Terlilit Hutang, Pengangguran Bacok Ojol

Polisi menunjukkan pelaku dan barang bukti sajam yang digunakan pelaku untuk membacok korban.

 

SURABAYAPAGI.COM, Surabaya - Aksi begal sadis kembali terjadi di Surabaya. Seorang driver ojol menjadi korban pembacokan yang dilakukan oleh penumpangnya.

Kanitreskrim Polsek Sukolilo, Iptu Zainul Abidin menyebut bahwa kasus tersebut dalam penanganannya. Sejauh ini, pihaknya sudah berhasil mengidentifikasi pelaku.

"Benar, pelakunya murni pelaku pencurian dengan kekerasan atau begal. Hanya satu orang," terang Abidin saat dikonfirmasi, Selasa (26/1/2021).

Menurut Abidin, selain melukai, pelaku juga merampas handphone (HP) korban.

Driver ojol itu dibacok penumpangnya pada Senin (25/1/2021). Salah satu saksi mata kejadian yaitu Randy (34), salah satu penghuni Apartemen Puncak Kertajaya. Surabaya.

"Sekitar pukul 20.00 Wib kejadiannya," ungkap Randy di lokasi kejadian pada Senin (25/1/2021) malam.

Saat itu, Randy awalnya mendengar teriakan seseorang. Setelah dilihat, ternyata ada orang berkelahi. Randy mengaku mendengar seseorang berteriak begal.

"Saat saya datang kondisi korban sudah berlumuran darah. Nafasnya tersengal dan akhirnya saya bawa ke rumah sakit," tandasnya.

Tidak membutuhkan waktu lama, pelaku berhasil diringkus polisi.

Subiyantana menambahkan, pelaku bernama Aries Frediyanto (24), warga Kebalen Wetan, Pabean Cantikan, Surabaya.

"Tersangka langsung kami amankan semalam. Setelah kabur ke semak-semak di tanah kosong tak jauh dari lokasi kejadian.
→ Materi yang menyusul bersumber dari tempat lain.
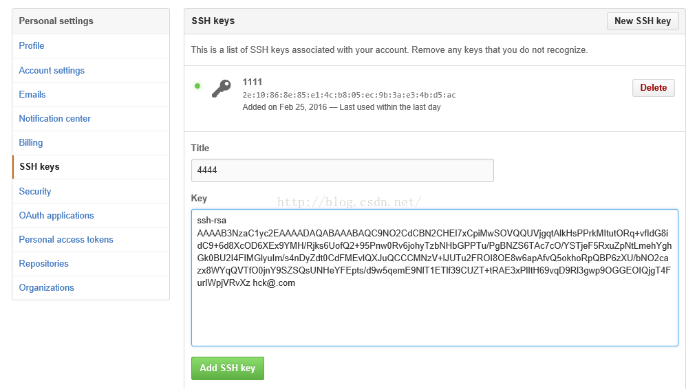Image resolution: width=686 pixels, height=389 pixels.
Task: Click the key icon next to 1111
Action: [221, 88]
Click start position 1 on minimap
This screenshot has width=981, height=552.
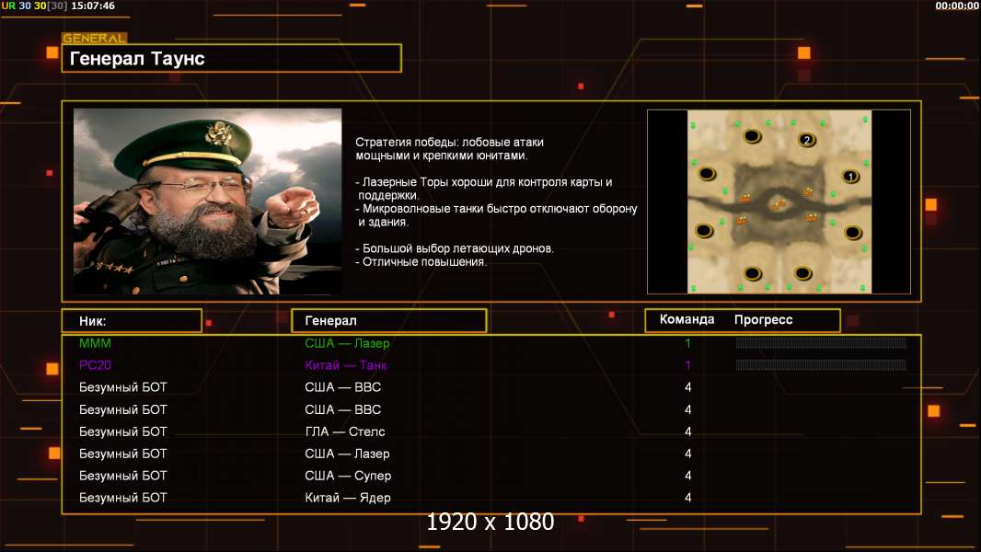click(x=850, y=177)
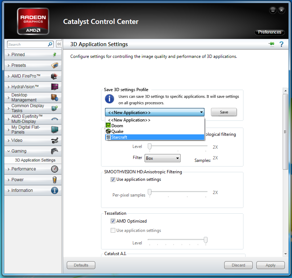The image size is (292, 278).
Task: Click the Information blue icon
Action: (54, 190)
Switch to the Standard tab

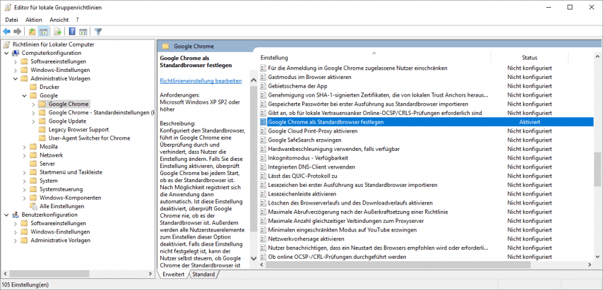[x=204, y=275]
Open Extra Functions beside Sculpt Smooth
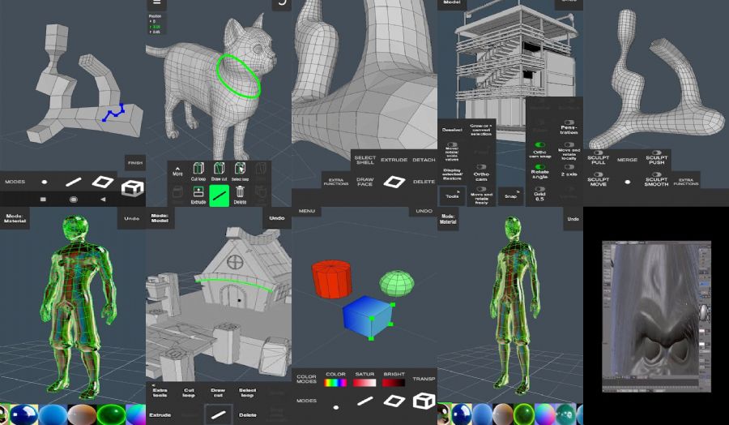729x425 pixels. click(685, 182)
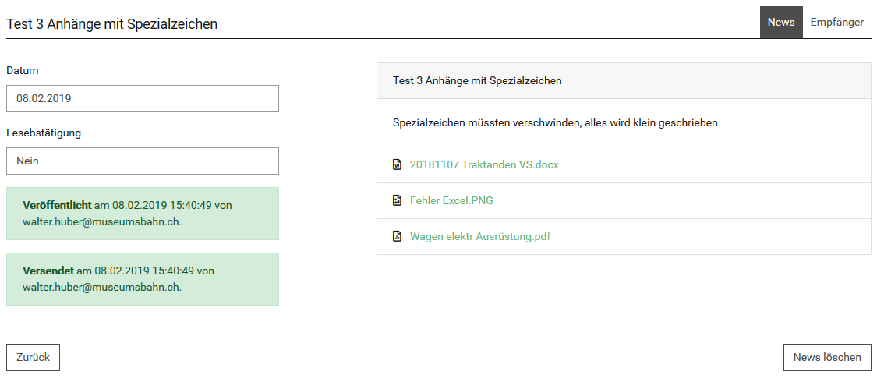Click the Word document icon beside Traktanden VS.docx

tap(397, 164)
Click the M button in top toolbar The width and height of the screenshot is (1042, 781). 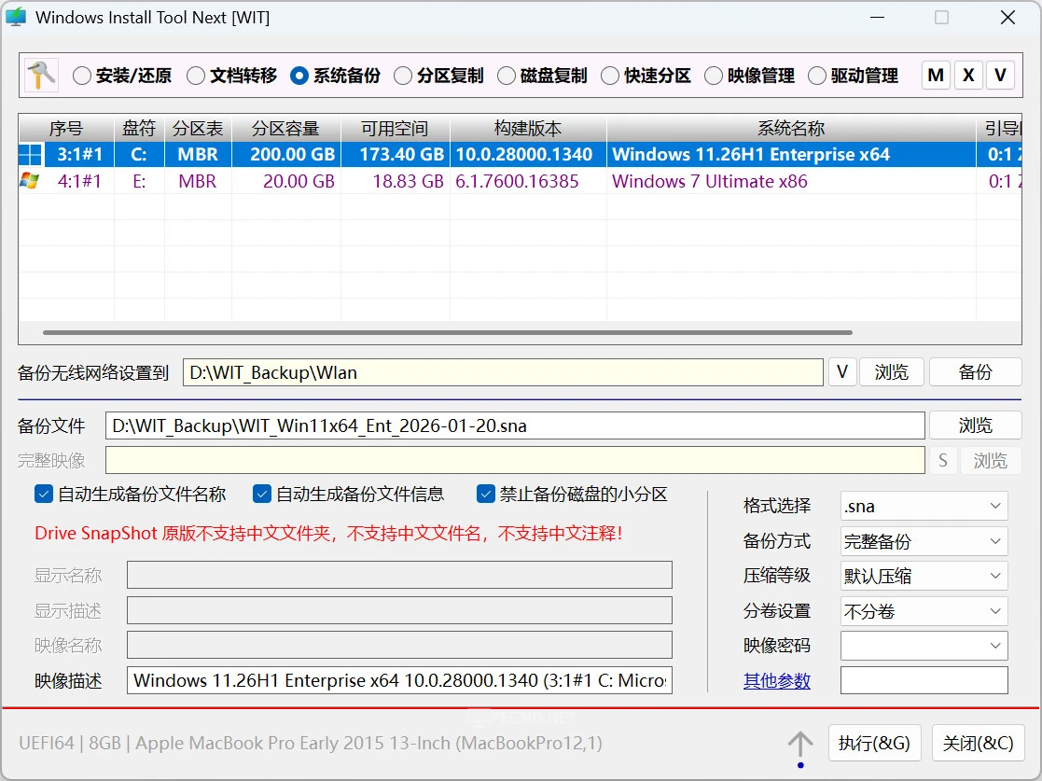(936, 76)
Dia juga terpaksa dilumpuhkan karena berusaha melawan anggota dengan senjata tajam," terangnya, Selasa (26/1/2021).

Subiyantana menjelaskan, aksi pembegalan itu sudah direncanakan oleh tersangka. Awalnya dia berada di sebuah warung kopi (warkop) dekat Apartemen Puncak Kertajaya, Surabaya.

Tersangka kemudian meminta tolong kepada penjaga warkop untuk memesankan ojek online, lantaran tidak mempunyai handphone. Kepada penjaga warkop, tersangka mengatakan jika minta jemput di titik pintu masuk mobil Apartemen Puncak Kertajaya.
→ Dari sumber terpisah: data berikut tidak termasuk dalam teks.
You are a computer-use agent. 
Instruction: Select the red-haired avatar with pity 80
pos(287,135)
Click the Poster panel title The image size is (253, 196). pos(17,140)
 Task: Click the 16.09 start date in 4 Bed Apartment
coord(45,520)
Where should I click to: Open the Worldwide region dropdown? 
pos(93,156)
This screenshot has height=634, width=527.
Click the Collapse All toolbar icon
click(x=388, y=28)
"Di situ, tak lama korban datang menjemput. Tersangka ini langsung naik motor korban. Sekitar 100 meter berjalan, arah putar balik, tersangka langsung merampas handphone dan menusuk perut korban bagian kiri," jelasnya.

Aries mengaku nekat melakukan aksi begal karena terlilit utang. Sebab pelaku yang setiap hari bekerja sebagai cleaning service harus berhenti selama 6 bulan karena pandemi covid-19.

"Faktor ekonomi, karena terlilit utang. Soalnya 6 bulan ini sudah menganggur," ungkap Aries.

Sementara dari aksi kejahatan pelaku polisi menyita beberapa barang bukti yakni terancam dijerat pasal 365 ayat 2 ke 4 KUHP pencurian dengan kekerasan ancaman hukuman lebih dari 5 tahun penjara.